*Work request*. With pictures left out, set down every record word for word.

[Pixel coordinate grounding data]
======

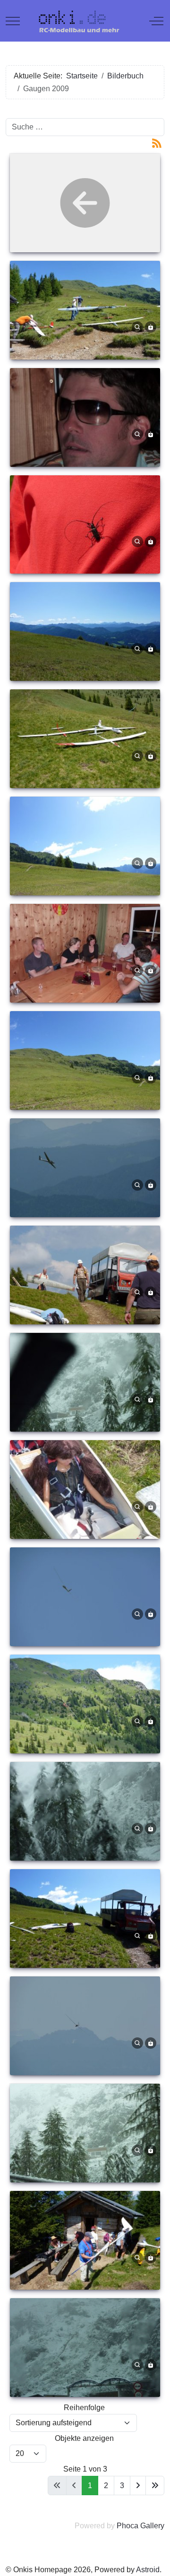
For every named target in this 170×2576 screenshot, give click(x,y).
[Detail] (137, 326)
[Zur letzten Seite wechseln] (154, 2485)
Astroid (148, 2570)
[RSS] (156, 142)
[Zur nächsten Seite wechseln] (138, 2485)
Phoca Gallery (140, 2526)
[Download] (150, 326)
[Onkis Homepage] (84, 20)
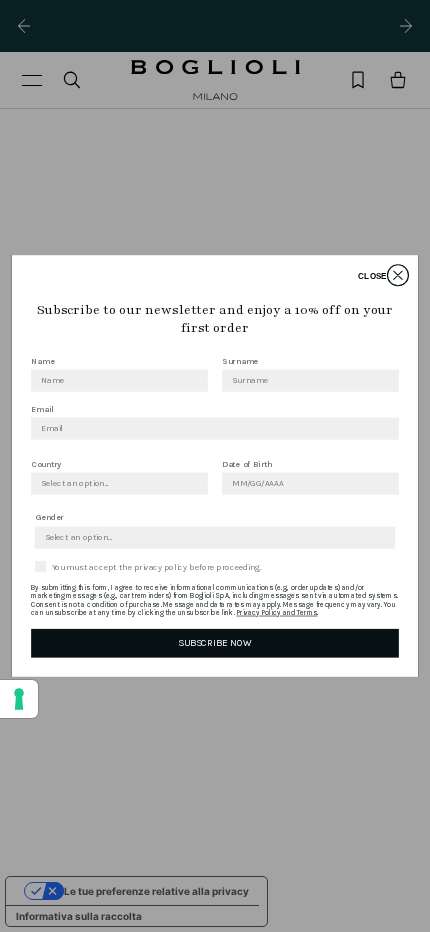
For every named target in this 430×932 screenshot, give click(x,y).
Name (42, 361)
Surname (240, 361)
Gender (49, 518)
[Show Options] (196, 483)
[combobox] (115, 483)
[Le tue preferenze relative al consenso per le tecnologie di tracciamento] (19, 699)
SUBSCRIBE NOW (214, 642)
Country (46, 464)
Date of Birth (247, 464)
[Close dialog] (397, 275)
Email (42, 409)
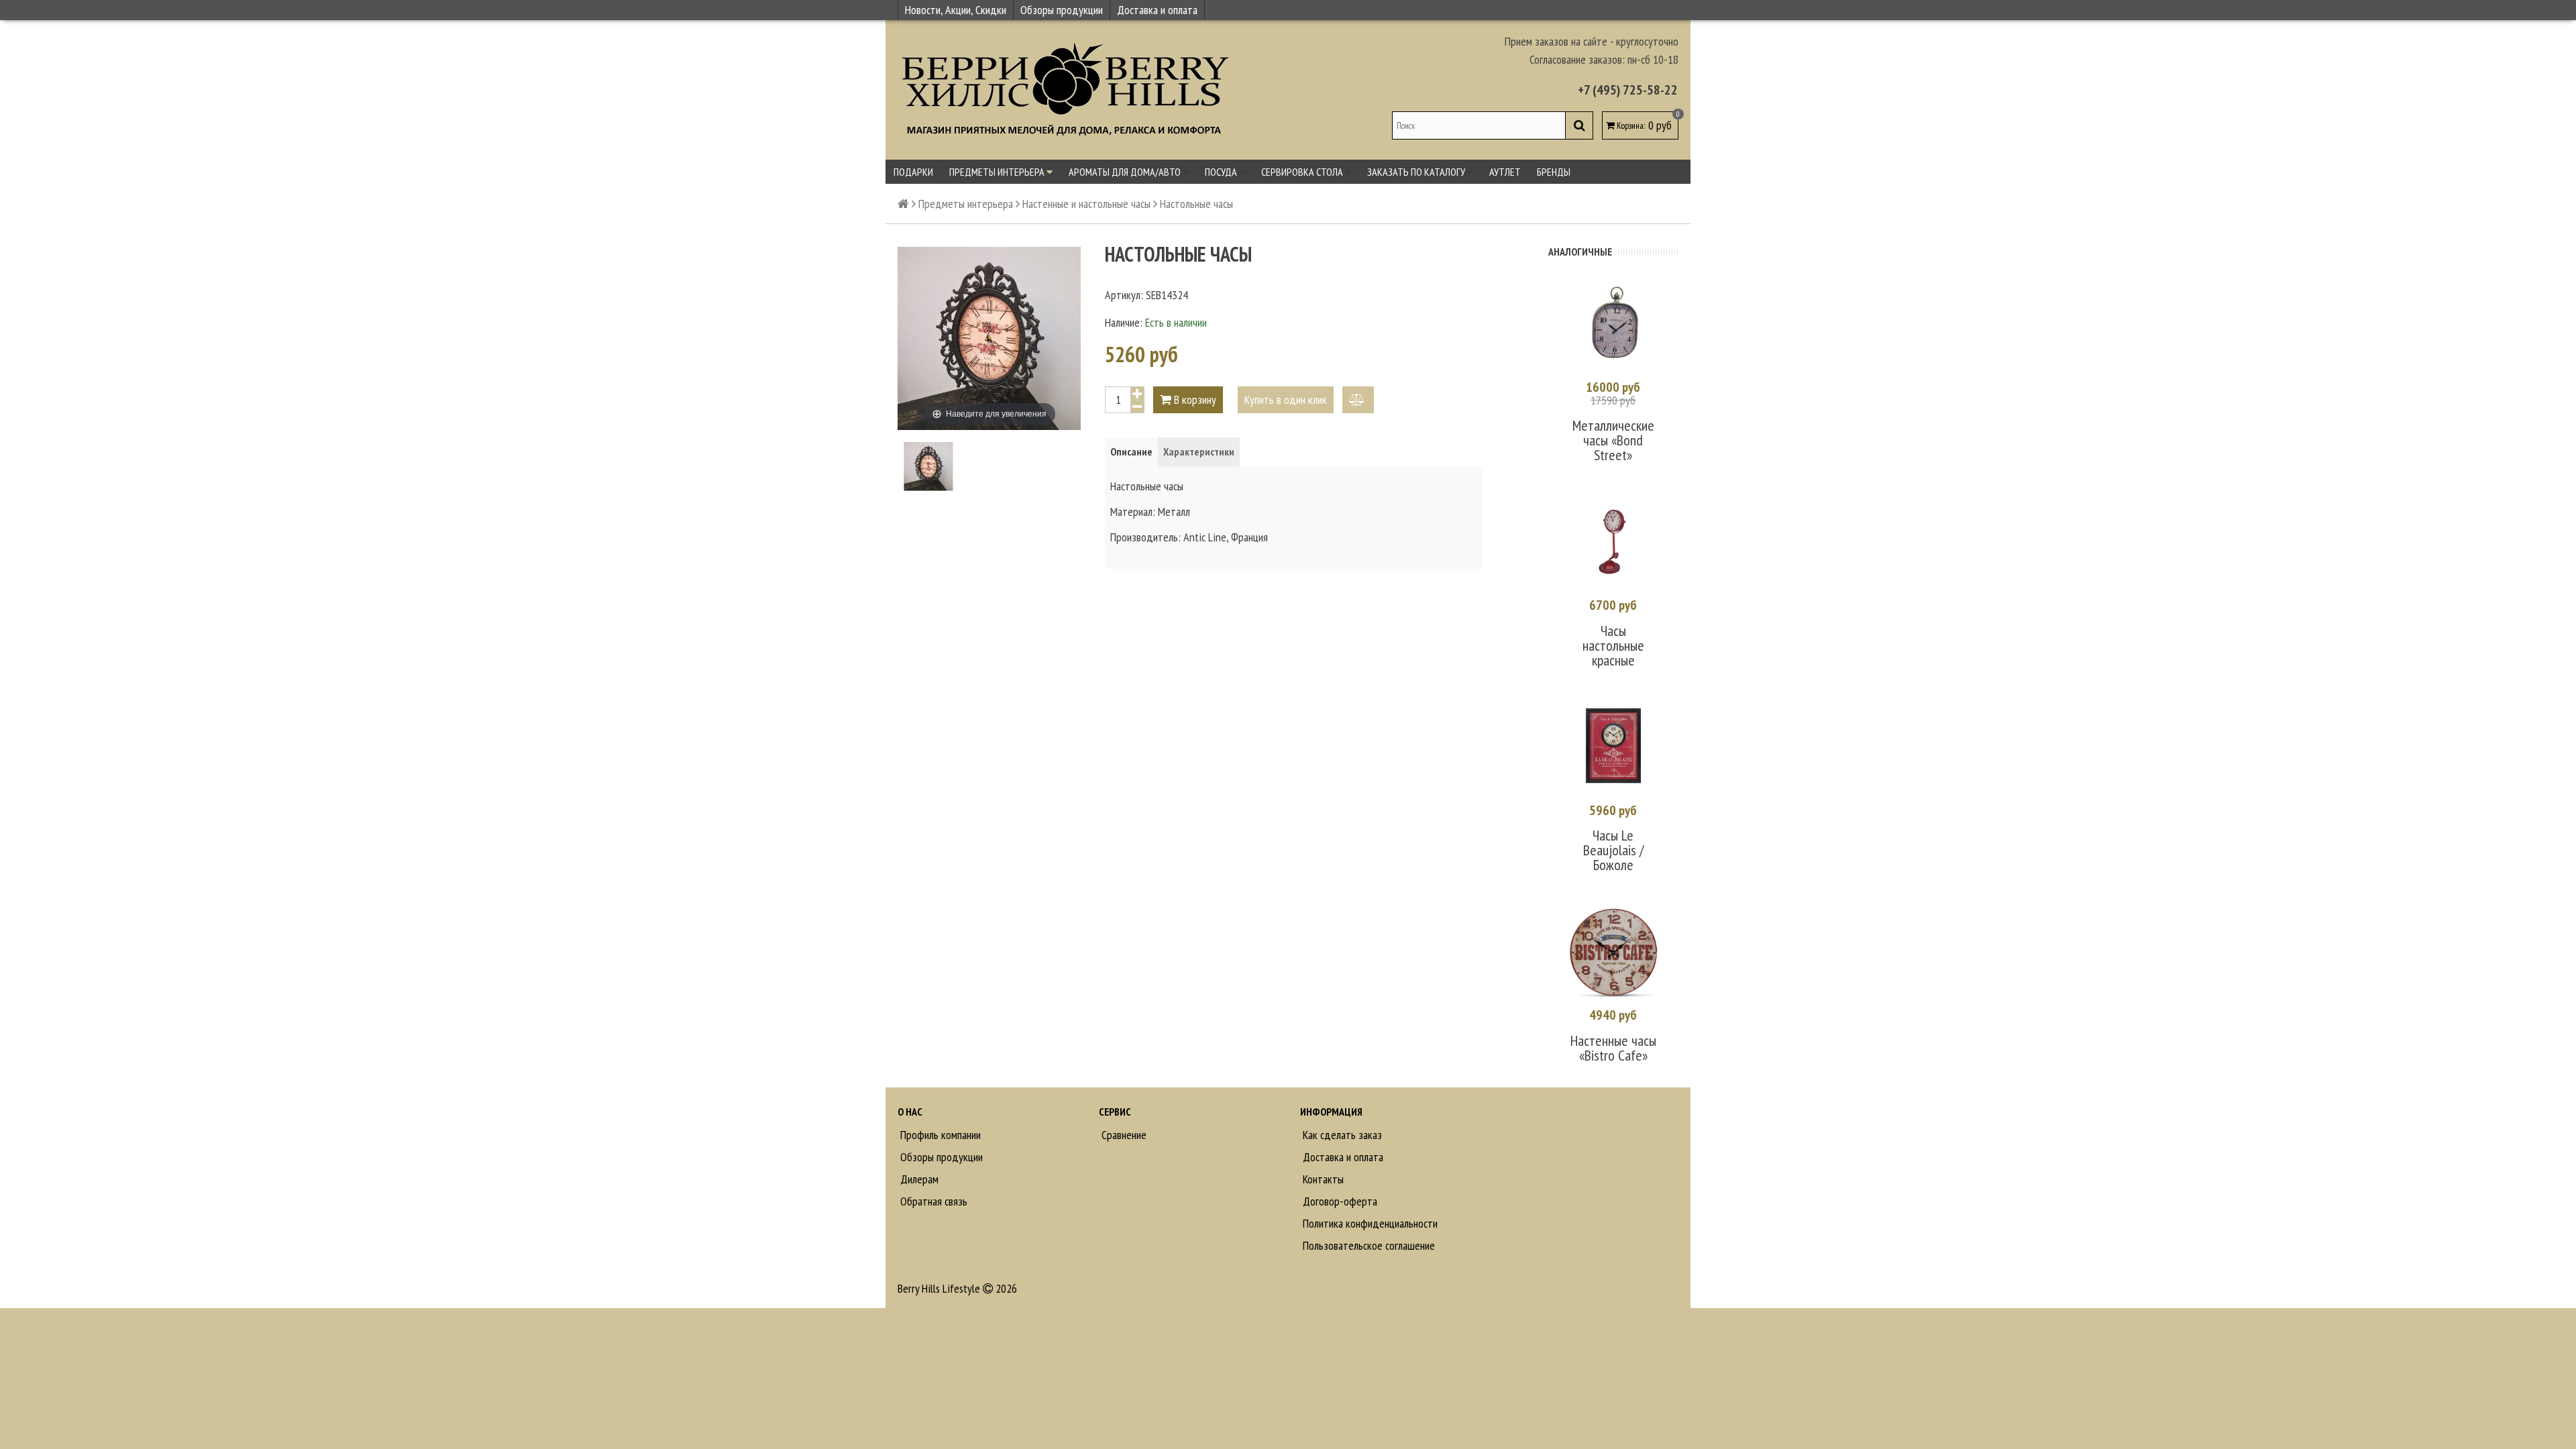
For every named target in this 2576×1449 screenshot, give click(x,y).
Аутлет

======

*Output for this task*.
For every named target in this 170×2576 screenshot, give click(x,y).
[Detail] (137, 326)
[Zur letzten Seite wechseln] (154, 2485)
Astroid (148, 2570)
[RSS] (156, 142)
[Zur nächsten Seite wechseln] (138, 2485)
Phoca Gallery (140, 2526)
[Download] (150, 326)
[Onkis Homepage] (84, 20)
For every named target in this 430×932 screenshot, give click(x,y).
Name (42, 361)
Surname (240, 361)
Gender (49, 518)
[Show Options] (196, 483)
[combobox] (115, 483)
[Le tue preferenze relative al consenso per le tecnologie di tracciamento] (19, 699)
SUBSCRIBE NOW (214, 642)
Country (46, 464)
Date of Birth (247, 464)
[Close dialog] (397, 275)
Email (42, 409)
For every named target in this 2576×1449 screenshot, give click(x,y).
Аутлет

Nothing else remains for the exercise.